» **EXERCISE REQUIREMENTS**: Copy out, word for word, the stretch of the records below that runs from the line containing "has width=1167, height=657." through the end of the records.
───
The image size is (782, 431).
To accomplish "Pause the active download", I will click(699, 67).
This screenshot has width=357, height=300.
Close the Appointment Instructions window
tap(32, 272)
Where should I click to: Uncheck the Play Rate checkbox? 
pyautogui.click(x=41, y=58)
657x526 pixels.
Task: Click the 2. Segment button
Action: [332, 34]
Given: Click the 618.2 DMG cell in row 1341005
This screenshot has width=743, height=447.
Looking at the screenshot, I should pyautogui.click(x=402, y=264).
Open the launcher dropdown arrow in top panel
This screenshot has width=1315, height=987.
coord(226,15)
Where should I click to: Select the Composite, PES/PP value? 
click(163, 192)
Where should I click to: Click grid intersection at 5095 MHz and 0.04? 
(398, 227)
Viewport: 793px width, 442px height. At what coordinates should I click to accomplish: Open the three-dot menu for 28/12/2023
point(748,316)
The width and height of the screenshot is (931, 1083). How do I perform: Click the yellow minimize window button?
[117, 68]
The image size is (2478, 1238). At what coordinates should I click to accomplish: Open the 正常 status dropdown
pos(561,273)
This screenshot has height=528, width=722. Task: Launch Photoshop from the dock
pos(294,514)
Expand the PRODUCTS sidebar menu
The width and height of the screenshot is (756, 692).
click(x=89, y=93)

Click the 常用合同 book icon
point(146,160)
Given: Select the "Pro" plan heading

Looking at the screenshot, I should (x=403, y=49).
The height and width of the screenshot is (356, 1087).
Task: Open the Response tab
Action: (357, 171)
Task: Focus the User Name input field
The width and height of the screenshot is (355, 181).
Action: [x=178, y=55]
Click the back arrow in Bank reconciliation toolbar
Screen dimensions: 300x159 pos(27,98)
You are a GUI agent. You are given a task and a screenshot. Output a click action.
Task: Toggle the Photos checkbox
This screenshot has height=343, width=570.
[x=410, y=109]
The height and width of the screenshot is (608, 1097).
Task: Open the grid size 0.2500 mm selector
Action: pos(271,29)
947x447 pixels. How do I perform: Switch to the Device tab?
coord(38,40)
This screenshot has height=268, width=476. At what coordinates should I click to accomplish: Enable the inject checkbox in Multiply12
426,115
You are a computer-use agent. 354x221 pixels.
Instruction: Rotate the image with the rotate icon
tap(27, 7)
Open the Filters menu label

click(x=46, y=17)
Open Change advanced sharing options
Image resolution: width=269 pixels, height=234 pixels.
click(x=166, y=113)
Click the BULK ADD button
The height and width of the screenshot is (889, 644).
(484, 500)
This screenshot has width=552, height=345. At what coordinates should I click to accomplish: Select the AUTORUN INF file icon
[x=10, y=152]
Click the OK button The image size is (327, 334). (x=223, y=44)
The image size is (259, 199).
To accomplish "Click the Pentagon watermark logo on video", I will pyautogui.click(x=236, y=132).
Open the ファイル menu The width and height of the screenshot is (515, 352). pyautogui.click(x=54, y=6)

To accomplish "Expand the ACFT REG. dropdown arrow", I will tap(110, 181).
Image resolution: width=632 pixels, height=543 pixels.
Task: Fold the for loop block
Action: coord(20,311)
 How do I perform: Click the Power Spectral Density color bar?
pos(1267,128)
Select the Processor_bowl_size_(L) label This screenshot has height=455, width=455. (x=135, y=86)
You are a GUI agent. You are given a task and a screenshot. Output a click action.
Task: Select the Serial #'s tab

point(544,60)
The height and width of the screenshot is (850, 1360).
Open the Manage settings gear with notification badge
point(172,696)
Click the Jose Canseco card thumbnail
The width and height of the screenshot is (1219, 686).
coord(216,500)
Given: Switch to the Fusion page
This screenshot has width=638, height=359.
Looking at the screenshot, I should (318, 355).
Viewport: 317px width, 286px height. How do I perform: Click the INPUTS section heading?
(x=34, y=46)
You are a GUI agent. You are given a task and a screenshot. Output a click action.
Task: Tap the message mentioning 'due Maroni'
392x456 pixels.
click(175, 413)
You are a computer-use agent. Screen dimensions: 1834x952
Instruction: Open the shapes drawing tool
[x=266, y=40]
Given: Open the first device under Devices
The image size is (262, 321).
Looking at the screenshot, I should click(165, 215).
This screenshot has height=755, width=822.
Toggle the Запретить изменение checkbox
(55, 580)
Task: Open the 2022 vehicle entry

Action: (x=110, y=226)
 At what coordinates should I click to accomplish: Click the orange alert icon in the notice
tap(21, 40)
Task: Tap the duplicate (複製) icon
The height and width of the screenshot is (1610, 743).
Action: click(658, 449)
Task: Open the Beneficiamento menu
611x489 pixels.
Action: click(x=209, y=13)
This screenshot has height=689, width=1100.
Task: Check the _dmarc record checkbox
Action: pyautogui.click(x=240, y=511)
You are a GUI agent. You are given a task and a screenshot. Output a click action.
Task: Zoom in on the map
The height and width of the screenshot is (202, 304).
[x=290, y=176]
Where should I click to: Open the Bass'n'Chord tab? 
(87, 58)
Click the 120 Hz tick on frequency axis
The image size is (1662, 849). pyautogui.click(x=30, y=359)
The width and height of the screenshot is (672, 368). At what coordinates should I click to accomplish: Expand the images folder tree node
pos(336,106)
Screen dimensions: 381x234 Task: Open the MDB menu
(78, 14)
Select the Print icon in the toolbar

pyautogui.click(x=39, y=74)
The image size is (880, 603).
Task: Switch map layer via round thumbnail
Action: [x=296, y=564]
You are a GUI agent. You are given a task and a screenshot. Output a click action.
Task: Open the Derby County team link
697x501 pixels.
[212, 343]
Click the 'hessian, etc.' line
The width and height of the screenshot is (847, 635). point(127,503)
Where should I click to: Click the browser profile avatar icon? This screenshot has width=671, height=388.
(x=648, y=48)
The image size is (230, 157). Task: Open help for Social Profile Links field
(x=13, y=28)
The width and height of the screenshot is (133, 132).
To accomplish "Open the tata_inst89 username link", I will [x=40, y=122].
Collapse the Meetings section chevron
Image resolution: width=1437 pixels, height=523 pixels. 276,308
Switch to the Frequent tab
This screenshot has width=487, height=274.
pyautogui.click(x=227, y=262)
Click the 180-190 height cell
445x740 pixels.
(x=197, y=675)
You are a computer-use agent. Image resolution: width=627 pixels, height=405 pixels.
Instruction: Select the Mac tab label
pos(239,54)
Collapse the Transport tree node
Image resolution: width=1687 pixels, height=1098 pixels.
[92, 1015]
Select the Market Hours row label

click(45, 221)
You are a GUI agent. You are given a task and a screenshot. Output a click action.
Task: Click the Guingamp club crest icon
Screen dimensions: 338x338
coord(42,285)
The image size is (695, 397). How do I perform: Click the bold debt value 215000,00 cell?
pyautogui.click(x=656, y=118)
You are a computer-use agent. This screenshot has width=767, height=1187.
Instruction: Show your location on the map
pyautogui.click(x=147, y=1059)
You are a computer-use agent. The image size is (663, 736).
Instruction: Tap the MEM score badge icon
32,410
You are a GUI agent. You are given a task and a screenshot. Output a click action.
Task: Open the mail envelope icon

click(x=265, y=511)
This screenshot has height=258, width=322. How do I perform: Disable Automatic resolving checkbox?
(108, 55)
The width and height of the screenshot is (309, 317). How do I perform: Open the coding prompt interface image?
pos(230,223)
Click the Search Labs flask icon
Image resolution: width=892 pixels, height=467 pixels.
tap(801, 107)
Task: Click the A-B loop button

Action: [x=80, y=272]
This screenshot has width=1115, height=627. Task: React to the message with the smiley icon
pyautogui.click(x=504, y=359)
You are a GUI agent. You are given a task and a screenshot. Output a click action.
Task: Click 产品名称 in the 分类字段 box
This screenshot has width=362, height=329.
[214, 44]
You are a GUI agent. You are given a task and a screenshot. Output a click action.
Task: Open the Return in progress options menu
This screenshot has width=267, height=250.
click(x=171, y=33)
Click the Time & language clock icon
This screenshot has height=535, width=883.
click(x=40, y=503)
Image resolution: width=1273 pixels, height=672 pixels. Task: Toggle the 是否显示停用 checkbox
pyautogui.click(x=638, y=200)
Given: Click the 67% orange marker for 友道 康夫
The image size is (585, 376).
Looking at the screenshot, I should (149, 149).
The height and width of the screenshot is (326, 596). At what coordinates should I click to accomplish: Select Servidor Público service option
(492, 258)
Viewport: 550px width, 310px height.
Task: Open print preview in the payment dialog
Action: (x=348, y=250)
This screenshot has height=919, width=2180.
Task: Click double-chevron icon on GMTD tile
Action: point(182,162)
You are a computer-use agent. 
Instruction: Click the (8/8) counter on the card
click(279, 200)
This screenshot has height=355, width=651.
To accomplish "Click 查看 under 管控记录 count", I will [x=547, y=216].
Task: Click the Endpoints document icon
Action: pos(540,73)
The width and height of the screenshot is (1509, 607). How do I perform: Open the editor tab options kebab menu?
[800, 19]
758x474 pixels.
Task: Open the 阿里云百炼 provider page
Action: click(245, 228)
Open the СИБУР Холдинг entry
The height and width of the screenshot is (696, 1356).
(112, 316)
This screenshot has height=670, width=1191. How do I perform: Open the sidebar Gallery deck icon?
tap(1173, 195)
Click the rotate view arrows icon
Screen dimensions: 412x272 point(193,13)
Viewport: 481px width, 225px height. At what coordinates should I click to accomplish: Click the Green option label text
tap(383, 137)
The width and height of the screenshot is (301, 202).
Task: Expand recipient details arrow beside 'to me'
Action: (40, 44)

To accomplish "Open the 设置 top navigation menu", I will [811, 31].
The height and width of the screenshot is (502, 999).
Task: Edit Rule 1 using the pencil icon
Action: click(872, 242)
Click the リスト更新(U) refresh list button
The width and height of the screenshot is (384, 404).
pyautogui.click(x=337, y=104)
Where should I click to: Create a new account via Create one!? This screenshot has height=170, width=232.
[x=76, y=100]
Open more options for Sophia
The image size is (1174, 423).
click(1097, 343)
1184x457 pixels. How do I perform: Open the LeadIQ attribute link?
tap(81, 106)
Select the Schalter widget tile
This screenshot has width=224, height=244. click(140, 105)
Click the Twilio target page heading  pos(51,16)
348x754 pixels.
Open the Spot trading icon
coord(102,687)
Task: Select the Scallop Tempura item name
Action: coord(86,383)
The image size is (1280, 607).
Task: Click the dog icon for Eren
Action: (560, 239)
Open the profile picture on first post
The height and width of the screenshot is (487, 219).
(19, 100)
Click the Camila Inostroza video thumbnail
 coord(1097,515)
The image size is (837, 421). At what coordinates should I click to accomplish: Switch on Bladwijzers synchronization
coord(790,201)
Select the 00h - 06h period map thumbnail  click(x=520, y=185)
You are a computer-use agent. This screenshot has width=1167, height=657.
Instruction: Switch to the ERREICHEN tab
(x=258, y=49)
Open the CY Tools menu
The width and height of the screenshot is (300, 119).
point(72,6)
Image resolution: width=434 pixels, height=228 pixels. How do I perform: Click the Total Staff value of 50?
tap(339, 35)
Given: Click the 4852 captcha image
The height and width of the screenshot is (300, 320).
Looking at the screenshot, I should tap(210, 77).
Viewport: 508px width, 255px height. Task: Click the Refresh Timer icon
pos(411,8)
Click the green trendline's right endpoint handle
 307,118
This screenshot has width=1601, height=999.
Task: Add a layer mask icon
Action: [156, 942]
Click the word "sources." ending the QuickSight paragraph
───
» **ANSWER TO THE EXERCISE**:
You are a computer-use agent. This screenshot has width=1167, height=657.
Instruction: Switch to the ERREICHEN tab
(x=258, y=49)
Open the CY Tools menu
The width and height of the screenshot is (300, 119).
point(72,6)
Image resolution: width=434 pixels, height=228 pixels. How do I perform: Click the Total Staff value of 50?
tap(339, 35)
Given: Click the 4852 captcha image
The height and width of the screenshot is (300, 320).
Looking at the screenshot, I should tap(210, 77).
Viewport: 508px width, 255px height. Task: Click the Refresh Timer icon
pos(411,8)
Click the green trendline's right endpoint handle
 307,118
This screenshot has width=1601, height=999.
Task: Add a layer mask icon
Action: [156, 942]
Click the word "sources." ending the QuickSight paragraph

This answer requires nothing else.